BEGIN Available data

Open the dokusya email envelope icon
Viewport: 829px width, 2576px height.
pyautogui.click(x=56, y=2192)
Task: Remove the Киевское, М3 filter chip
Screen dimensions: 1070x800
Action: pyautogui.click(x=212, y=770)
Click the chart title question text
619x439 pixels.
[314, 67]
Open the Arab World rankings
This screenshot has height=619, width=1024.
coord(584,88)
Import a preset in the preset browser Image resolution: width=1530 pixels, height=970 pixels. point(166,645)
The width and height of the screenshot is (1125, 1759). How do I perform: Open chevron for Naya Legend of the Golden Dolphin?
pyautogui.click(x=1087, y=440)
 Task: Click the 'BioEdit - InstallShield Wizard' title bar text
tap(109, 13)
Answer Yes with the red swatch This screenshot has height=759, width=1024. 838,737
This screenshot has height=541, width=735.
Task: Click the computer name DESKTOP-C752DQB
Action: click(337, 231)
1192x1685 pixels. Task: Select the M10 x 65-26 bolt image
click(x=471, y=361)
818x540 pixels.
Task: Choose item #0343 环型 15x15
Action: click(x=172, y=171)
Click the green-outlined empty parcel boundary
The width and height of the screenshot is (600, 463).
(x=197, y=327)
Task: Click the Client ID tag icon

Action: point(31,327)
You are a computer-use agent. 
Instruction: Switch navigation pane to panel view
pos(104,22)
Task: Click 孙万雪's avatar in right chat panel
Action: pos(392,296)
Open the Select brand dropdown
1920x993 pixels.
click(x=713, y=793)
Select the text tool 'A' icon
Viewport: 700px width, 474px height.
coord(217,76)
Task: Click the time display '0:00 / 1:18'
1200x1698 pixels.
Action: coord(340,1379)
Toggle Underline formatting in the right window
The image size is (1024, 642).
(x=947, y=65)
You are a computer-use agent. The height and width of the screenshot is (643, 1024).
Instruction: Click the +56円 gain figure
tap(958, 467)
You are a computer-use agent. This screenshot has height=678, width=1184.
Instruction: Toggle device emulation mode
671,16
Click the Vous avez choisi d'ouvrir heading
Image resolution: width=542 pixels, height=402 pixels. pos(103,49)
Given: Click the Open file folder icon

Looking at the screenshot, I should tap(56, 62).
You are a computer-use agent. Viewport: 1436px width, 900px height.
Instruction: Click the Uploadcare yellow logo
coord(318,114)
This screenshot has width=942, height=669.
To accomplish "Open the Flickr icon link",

END Available data

Please give back all of the records exactly as written.

Open the dokusya email envelope icon
Viewport: 829px width, 2576px height.
pyautogui.click(x=56, y=2192)
Task: Remove the Киевское, М3 filter chip
Screen dimensions: 1070x800
Action: pyautogui.click(x=212, y=770)
Click the chart title question text
619x439 pixels.
[314, 67]
Open the Arab World rankings
This screenshot has height=619, width=1024.
coord(584,88)
Import a preset in the preset browser Image resolution: width=1530 pixels, height=970 pixels. point(166,645)
The width and height of the screenshot is (1125, 1759). How do I perform: Open chevron for Naya Legend of the Golden Dolphin?
pyautogui.click(x=1087, y=440)
 Task: Click the 'BioEdit - InstallShield Wizard' title bar text
tap(109, 13)
Answer Yes with the red swatch This screenshot has height=759, width=1024. 838,737
This screenshot has height=541, width=735.
Task: Click the computer name DESKTOP-C752DQB
Action: click(337, 231)
1192x1685 pixels. Task: Select the M10 x 65-26 bolt image
click(x=471, y=361)
818x540 pixels.
Task: Choose item #0343 环型 15x15
Action: click(x=172, y=171)
Click the green-outlined empty parcel boundary
The width and height of the screenshot is (600, 463).
(x=197, y=327)
Task: Click the Client ID tag icon

Action: point(31,327)
You are a computer-use agent. 
Instruction: Switch navigation pane to panel view
pos(104,22)
Task: Click 孙万雪's avatar in right chat panel
Action: pos(392,296)
Open the Select brand dropdown
1920x993 pixels.
click(x=713, y=793)
Select the text tool 'A' icon
Viewport: 700px width, 474px height.
coord(217,76)
Task: Click the time display '0:00 / 1:18'
1200x1698 pixels.
Action: coord(340,1379)
Toggle Underline formatting in the right window
The image size is (1024, 642).
(x=947, y=65)
You are a computer-use agent. The height and width of the screenshot is (643, 1024).
Instruction: Click the +56円 gain figure
tap(958, 467)
You are a computer-use agent. This screenshot has height=678, width=1184.
Instruction: Toggle device emulation mode
671,16
Click the Vous avez choisi d'ouvrir heading
Image resolution: width=542 pixels, height=402 pixels. pos(103,49)
Given: Click the Open file folder icon

Looking at the screenshot, I should tap(56, 62).
You are a computer-use agent. Viewport: 1436px width, 900px height.
Instruction: Click the Uploadcare yellow logo
coord(318,114)
This screenshot has width=942, height=669.
To accomplish "Open the Flickr icon link",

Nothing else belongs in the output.